Coordinators use the information they have gathered from whole class reviews, student support team meetings, and personal contact with students and their families.
“It’s been exciting because coordinators are highlighting crucial components of these students’ development.”
This work also helps fulfill the requirements of Massachusetts’ LOOK Act — An Act Relative to Language Opportunity for Our Kids – which was signed into law in 2017 and gives schools more flexibility in meeting the needs of English learners.
Once language goals have been set for a student, coordinators can add this to the City Connects information they collect. Coordinators can then follow up to see how a student’s language development is going and if learning is being affected by the other domains – academics, health, family, and social/emotional behavior — that City Connects supports.
This makes it easier for a coordinator to see if, in addition to in-school services, a student should be connected to other resources such as a special education evaluation conducted in their own language or an afterschool programs where they can practice English, connect with peers, or receive homework help.

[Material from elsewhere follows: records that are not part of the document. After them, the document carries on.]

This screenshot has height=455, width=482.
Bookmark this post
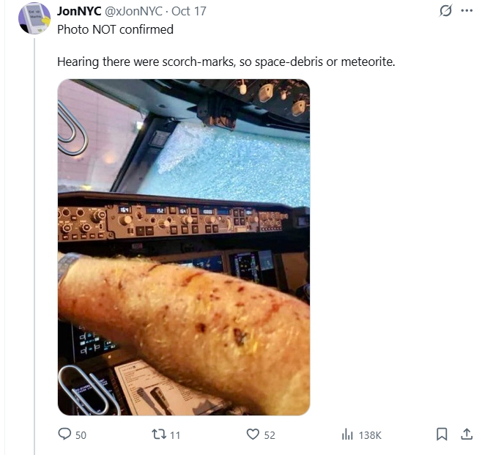[442, 434]
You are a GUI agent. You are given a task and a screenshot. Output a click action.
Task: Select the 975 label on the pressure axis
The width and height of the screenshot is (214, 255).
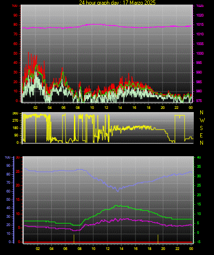pyautogui.click(x=199, y=101)
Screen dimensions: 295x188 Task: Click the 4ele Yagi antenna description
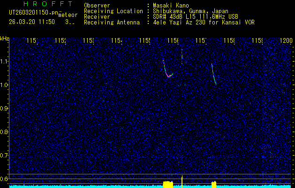point(204,23)
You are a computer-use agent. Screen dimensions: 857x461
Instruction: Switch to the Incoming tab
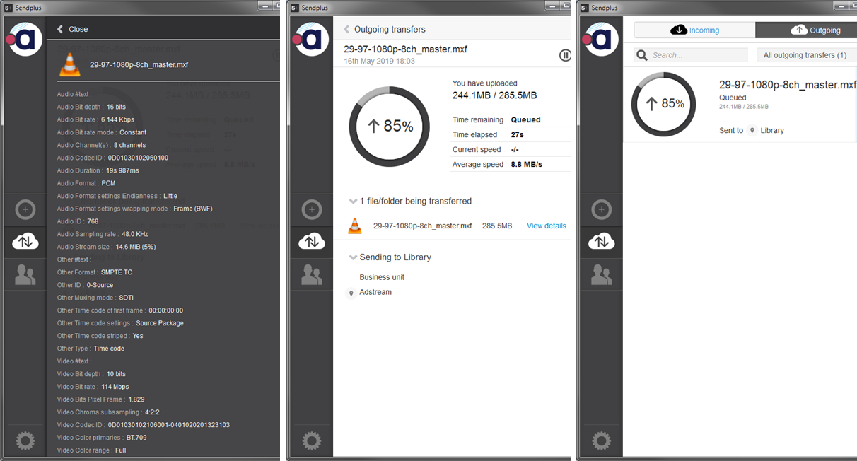point(694,30)
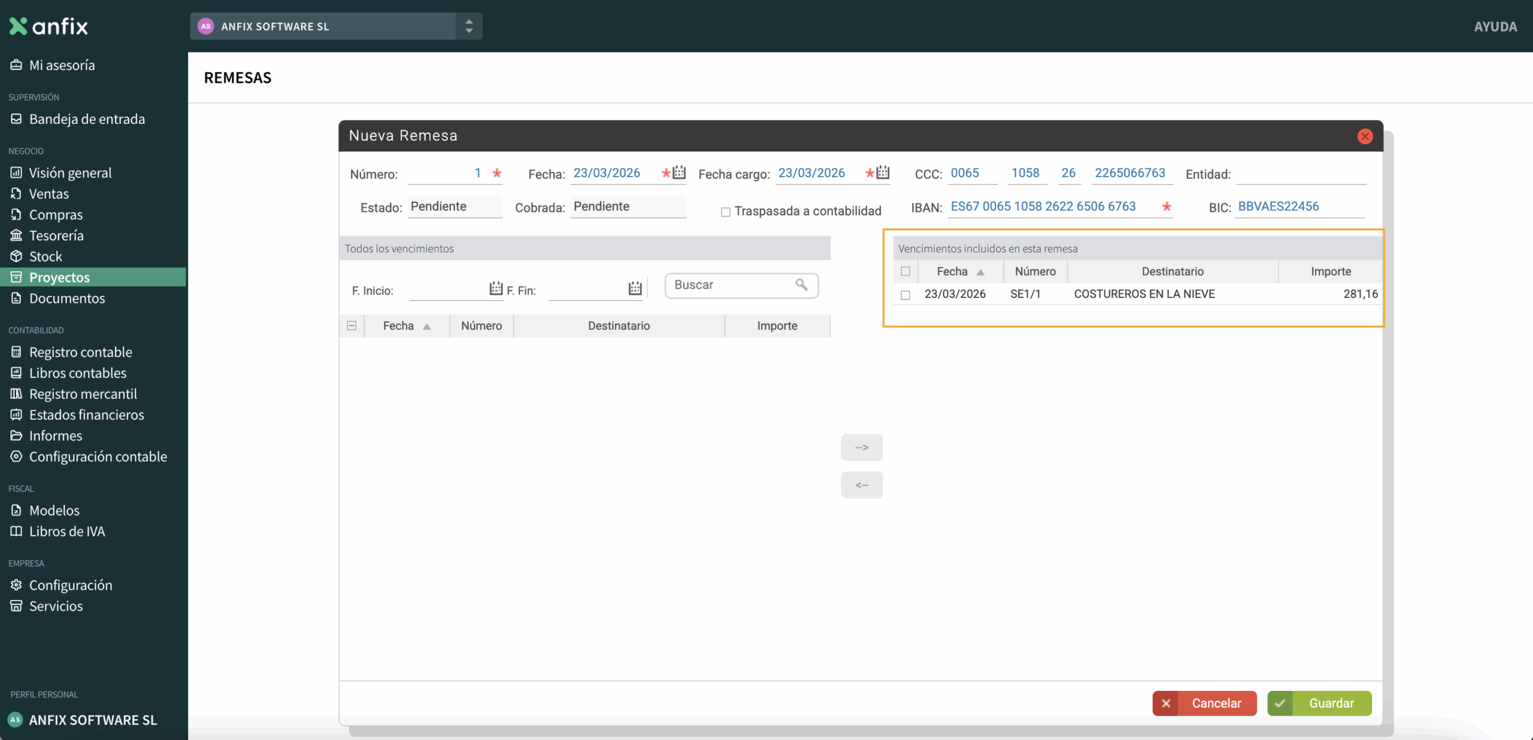Click the anfix logo in header

tap(49, 26)
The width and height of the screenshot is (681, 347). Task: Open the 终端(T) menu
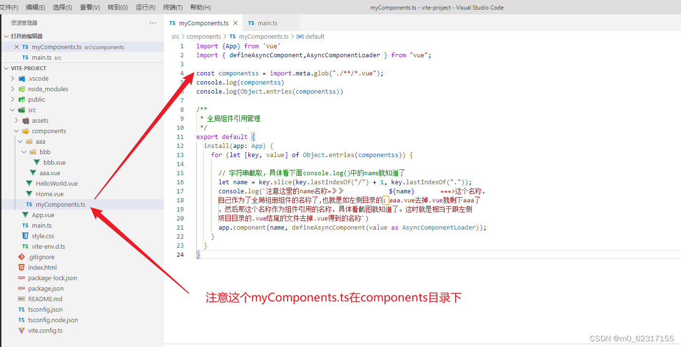[x=172, y=7]
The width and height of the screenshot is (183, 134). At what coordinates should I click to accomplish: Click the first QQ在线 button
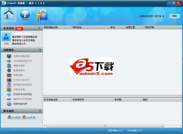(x=14, y=117)
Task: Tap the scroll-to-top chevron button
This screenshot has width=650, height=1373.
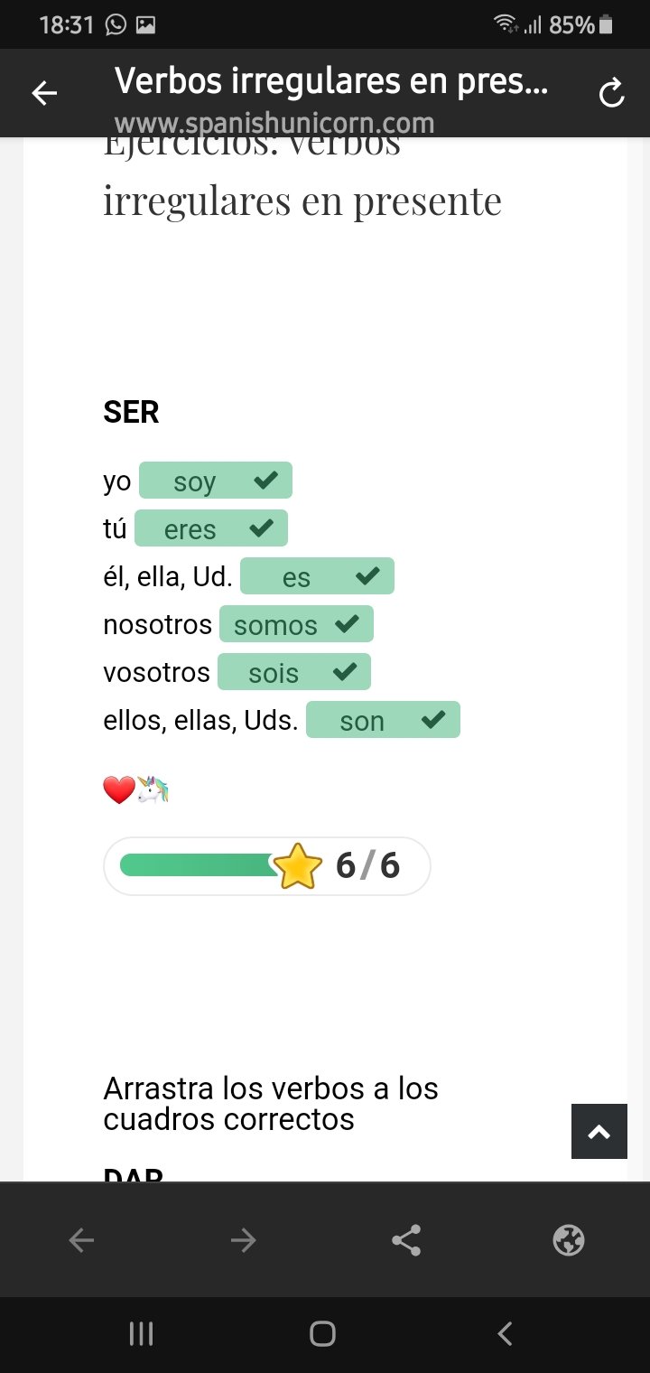Action: click(x=599, y=1131)
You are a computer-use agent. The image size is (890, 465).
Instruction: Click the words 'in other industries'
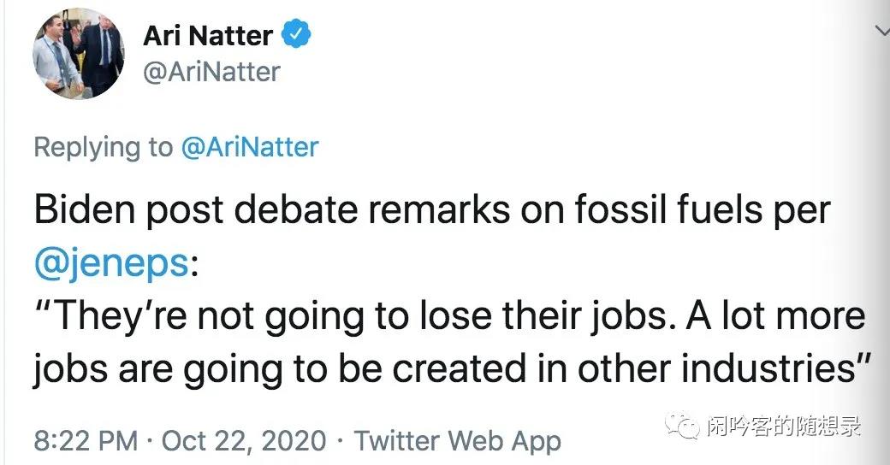(x=702, y=370)
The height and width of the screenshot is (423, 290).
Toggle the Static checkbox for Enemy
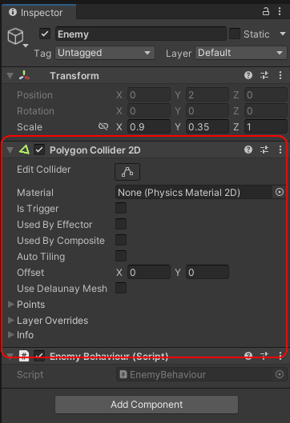[x=235, y=34]
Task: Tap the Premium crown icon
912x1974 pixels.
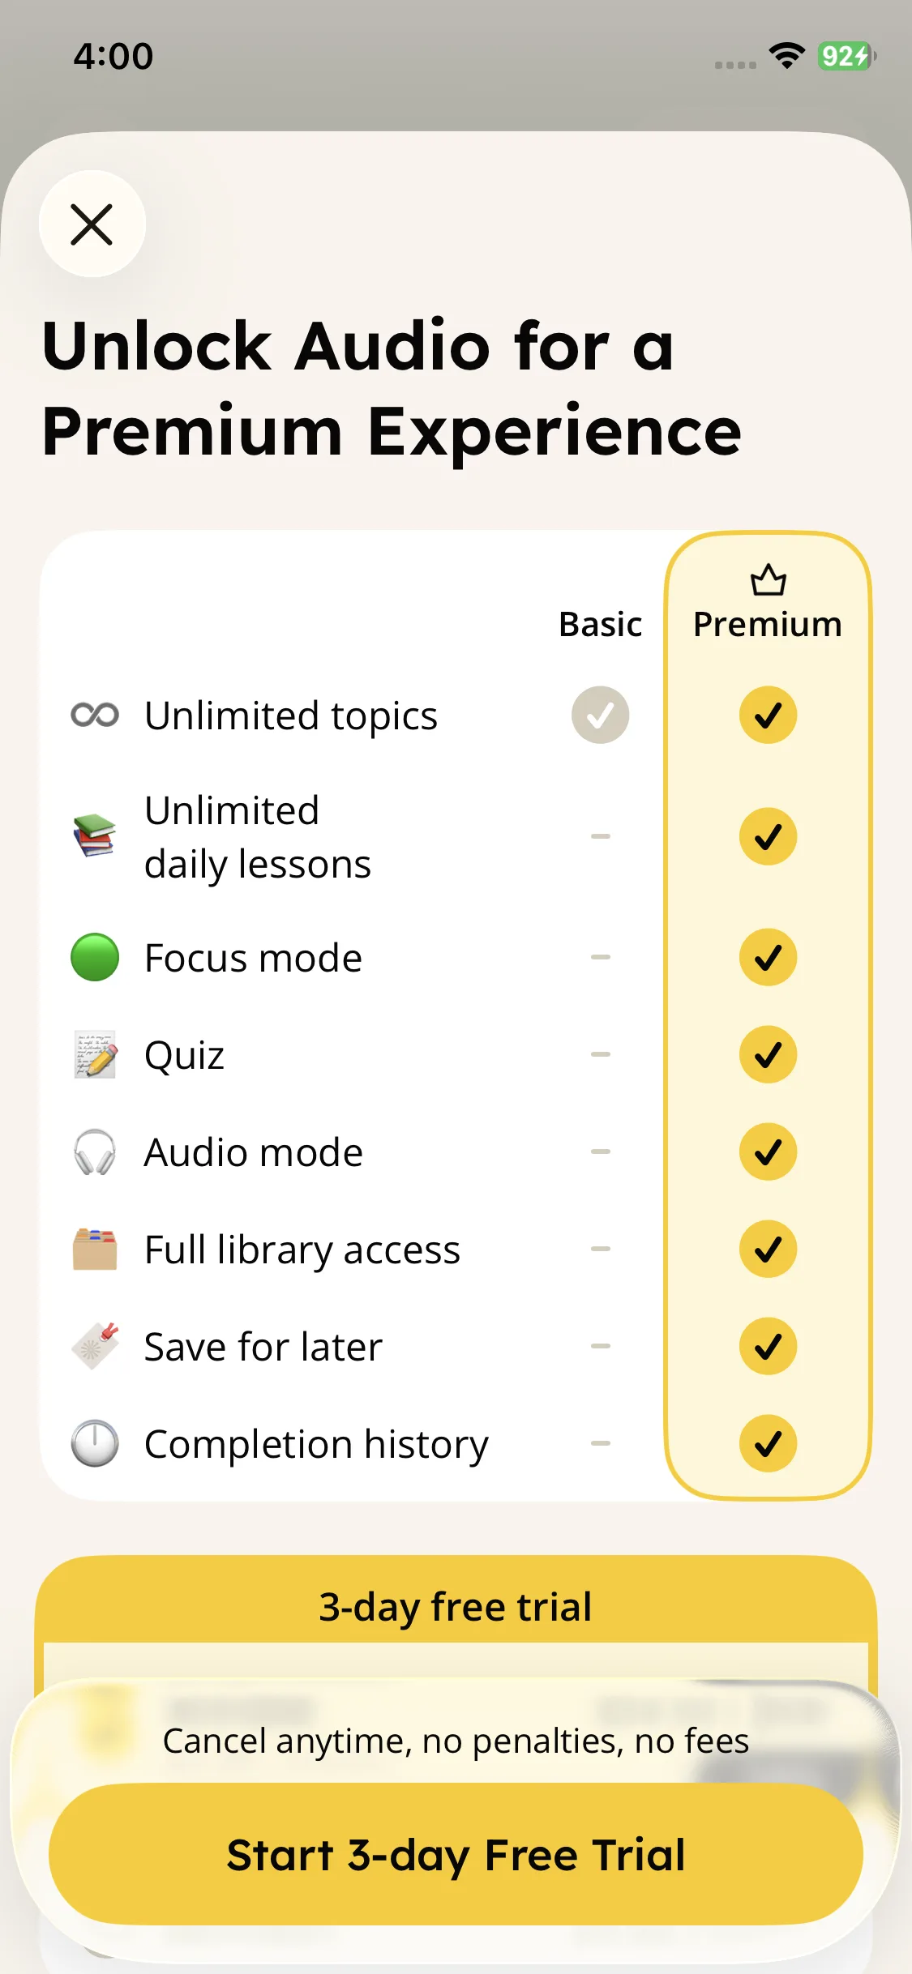Action: point(768,580)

“We’re trying to make sure that we’re integrating services and not duplicating them and not missing anything,” Wingard says. “It’s really about the coordinators’ ability to contribute crucial information to boost student achievement.”
*
“Two of the coordinators told me that they needed more English Language Learner help,” Laurie Acker, the City Connects Program Manager in Minnesota, says.
Among the top languages spoken in Minnesota besides English are Spanish, Somali, Hmong (there’s a large Hmong community in St. Paul), and Karen, which is spoken in lower Myanmar (the country formerly known as Burma), and in Minnesota by immigrants from that region.
Given these demographics, Minnesota schools have seen widespread growth in the language diversity of their students.
So Acker went out and found two community partners who could provide help, Hamline University and St. Mary’s University of Minnesota.
Professors from Hamline’s English-as-a-Second-Language department have met with coordinators and teachers in City Connects schools to explain sheltered language instruction, ways to teach in English while also providing context and support for English learners. Coordinators use these techniques when they work with students in small groups.
“Many of these schools will not be able to afford a full-time ESL teacher, so it’s really important that we have mainstream teachers who are trained on how to teach English Language Learners,” Acker says.
At St. Mary’s University, Acker asked graduate students enrolled in the English as a Second Language (ESL) program to become interns in City Connects schools. They are supervised by a licensed English Language Learner teacher.
Acker has also recruited Spanish-speaking volunteers who work as translators in school and help communicate with parents.
Like Salem, Minnesota keeps track of students’ language progress, adding it to the larger picture generated by City Connects’ whole child approach.
Next on Acker’s agenda: she plans to reach out to other local universities to get more support for City Connects schools.
“We’ve realized this is a priority because our schools continue to enroll more English Language Learners,” Acker says.
*
We are excited about our work with English Language Learners because we know it’s effective. As our website explains, “While all students who were continuously in City Connects schools from grades 1 through 5 had significantly greater improvement over time in Reading scores than students who were never in City Connects, the positive effects were largest for English Language Learner (ELL) students.”
In language-diverse communities, we work to get the right resources to the right students in the right language at the right time.